Fifteen days after Mother’s Day last year, George Floyd lay facedown, arms bound, calling for his mother with his final breaths. She had died two years earlier, but as he lay on the pavement, a white police officer’s knee compressing his airways for over nine minutes, his oxygen-deprived brain reached for a symbol of safety and compassion. He made the longing appeal a child invokes for all the things “mama,” and only “mama,” could provide.
A year later, 15 mothers from across America who lost their Black sons at the hands of police speak out about life after tragedy—about what happens when the demonstrations, cameras, hashtags, and viral moments fade. When the tragedy is not our own, we can turn the television off, log out of Twitter and Instagram, and walk away, perhaps shaking our heads in disgust. The survivors bear the burden for a lifetime.
Some of the mothers, wishing they could have protected their children from such cruelty, wondered if their sons, too, called out for them with their last breaths. They heard Floyd’s cries as a charge to continue fighting for police accountability and protesting the senseless deaths of Black and brown men and women disproportionately killed by officers—killings no longer shocking in America, with its racist criminal-justice system and public policies. In the last decade, roughly 8,000 people of color had fatal encounters with police, more than half of them Black men. Last year alone, 24% of people whose deaths occurred in the presence or at the hands of police were Black, though roughly 13% of the population is Black.

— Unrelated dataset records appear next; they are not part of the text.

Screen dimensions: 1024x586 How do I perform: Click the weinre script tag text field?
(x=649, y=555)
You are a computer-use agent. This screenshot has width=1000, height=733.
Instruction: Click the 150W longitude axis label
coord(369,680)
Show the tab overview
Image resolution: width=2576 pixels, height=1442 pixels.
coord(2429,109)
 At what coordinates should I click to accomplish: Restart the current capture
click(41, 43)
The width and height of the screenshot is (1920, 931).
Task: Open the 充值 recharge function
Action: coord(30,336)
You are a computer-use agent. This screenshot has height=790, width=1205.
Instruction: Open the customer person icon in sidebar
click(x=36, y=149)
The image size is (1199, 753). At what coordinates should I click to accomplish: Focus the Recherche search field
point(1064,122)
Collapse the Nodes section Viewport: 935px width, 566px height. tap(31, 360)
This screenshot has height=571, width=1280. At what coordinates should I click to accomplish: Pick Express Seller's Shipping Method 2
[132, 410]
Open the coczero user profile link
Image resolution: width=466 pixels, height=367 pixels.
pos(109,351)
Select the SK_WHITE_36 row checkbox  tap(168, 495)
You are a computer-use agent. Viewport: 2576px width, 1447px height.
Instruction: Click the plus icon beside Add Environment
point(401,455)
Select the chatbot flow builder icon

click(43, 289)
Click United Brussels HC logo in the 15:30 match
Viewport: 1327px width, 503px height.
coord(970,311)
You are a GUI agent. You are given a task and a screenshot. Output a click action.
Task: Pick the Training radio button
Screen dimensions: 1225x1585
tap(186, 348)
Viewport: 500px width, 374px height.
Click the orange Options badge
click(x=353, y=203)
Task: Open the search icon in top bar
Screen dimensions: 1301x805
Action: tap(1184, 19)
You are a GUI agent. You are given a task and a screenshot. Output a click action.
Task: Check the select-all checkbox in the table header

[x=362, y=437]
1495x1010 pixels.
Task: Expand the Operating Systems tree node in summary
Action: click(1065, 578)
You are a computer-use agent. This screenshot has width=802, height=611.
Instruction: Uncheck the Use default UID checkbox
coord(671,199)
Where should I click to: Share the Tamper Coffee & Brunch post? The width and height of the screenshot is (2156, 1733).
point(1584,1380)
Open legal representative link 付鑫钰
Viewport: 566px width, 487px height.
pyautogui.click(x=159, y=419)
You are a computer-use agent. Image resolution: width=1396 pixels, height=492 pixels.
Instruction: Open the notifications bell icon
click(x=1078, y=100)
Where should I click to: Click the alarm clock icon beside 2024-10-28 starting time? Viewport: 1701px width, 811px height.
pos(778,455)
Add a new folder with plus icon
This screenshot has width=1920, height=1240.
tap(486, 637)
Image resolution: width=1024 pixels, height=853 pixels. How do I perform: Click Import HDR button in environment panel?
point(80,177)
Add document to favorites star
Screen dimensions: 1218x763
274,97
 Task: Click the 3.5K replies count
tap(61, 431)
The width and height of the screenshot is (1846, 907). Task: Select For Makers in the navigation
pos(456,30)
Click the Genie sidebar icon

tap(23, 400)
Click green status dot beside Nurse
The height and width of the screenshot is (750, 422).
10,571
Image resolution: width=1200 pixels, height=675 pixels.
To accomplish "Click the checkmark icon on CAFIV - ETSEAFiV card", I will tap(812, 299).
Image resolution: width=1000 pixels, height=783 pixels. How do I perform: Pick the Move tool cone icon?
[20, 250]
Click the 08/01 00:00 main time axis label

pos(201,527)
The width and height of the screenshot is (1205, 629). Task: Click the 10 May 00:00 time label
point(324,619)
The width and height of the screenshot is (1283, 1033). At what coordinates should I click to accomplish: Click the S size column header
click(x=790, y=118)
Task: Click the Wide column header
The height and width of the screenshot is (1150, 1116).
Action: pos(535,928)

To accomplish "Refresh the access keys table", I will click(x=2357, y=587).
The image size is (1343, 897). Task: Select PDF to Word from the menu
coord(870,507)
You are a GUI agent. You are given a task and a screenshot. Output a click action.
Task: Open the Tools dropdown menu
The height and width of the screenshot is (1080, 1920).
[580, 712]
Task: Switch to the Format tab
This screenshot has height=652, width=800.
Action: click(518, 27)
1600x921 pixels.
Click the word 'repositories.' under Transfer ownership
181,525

Year after year, families of color suffer such trauma, joining a growing group of survivors. Most then endure the sullying of their child’s name to justify the killing: He sold loosies; he had methamphetamine and fentanyl in his system; he had an outstanding warrant. Other times, the victims were simply living: He was leaving his bachelor party; he was standing near his apartment building; he was heading home after a night out with friends. Only in a system that paints people of color, disproportionately Black men, as the embodiments of threat, and police as above the law—shielded by qualified immunity—can that narrative exist. Parents of color must now instill fear of the uniform in their children. Put your hands on the dash. Speak calmly and politely. Don’t make any sudden moves. Say “Yes, sir” and “No, officer.” Even then, their child may not make it home.
Here, surviving mothers, now unlikely activists, share the impact of such heartbreak. Like George Floyd, some of their sons have become lasting symbols of America’s virulent subjugation and police brutality: Amadou Diallo, Oscar Grant, Sean Bell, Eric Garner. Others didn’t draw international headlines, but their families’ anguish and grief is just as devastating. These mothers tell the stories of the sons they lost, the lives they led, and the sorrow they—the survivors—still endure.
Click on the linked names below to read the corresponding interview.
Kadiatou Diallo: Amadou Diallo, 23, February 4, 1999
BRONX, NY
The last time Amadou called me was on January 31, 1999. I was in Conakry, Guinea, in West Africa. He was in New York City. He said, “I’m so happy right now.” He told me about a girl he was interested in, and then he said, “I’ve finally saved enough money! I’m ready to go to college, mama.” Four days later, he would be dead.